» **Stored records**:

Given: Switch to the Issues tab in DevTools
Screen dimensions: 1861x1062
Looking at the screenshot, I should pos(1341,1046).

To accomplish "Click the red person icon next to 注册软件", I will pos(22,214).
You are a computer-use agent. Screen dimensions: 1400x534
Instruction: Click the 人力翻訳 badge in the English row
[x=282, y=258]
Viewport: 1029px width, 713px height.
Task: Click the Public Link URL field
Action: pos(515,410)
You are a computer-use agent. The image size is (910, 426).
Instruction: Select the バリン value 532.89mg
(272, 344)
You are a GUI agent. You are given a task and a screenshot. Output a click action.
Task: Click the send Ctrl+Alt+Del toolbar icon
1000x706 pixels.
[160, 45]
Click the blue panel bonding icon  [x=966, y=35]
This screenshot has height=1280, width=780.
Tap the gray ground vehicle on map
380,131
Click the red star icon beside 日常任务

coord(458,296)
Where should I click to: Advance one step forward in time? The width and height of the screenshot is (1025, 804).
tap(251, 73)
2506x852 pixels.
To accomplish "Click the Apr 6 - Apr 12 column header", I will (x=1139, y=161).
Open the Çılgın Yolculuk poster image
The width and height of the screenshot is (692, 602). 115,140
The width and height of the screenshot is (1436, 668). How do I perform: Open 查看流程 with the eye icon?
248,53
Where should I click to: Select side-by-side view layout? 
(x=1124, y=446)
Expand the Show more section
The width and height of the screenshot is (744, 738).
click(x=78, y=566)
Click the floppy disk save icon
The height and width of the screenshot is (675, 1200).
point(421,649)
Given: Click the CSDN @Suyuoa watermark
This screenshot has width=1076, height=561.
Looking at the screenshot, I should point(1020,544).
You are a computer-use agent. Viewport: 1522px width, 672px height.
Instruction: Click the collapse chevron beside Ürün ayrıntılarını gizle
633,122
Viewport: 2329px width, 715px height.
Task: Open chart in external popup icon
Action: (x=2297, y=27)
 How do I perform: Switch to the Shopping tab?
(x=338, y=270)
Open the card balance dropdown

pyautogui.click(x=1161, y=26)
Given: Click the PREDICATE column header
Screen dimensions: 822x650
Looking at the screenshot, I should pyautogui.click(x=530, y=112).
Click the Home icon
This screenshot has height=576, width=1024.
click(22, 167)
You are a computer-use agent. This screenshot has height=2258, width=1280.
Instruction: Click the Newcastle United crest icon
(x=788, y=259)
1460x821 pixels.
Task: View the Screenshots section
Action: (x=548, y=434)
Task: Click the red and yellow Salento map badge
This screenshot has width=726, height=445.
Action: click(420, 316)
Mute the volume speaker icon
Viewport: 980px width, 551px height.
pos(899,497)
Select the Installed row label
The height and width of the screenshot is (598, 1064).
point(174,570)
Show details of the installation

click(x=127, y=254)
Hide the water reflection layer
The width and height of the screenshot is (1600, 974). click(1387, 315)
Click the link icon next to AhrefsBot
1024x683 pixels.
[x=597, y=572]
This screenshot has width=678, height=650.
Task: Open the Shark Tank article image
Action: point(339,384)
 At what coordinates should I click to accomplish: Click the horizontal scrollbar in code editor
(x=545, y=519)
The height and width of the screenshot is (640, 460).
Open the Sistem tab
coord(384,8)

» **Your goal**: Please copy every line of the data that carries the string "agent".

» **Response to the exercise**:
You are a computer-use agent. Screen dimensions: 1400x534
You are a computer-use agent. The image size is (910, 426).
You are a GUI agent. You are given a task and a screenshot. Output a click action.
You are a computer-use agent. Viewport: 1522px width, 672px height.
You are a computer-use agent. This screenshot has height=2258, width=1280.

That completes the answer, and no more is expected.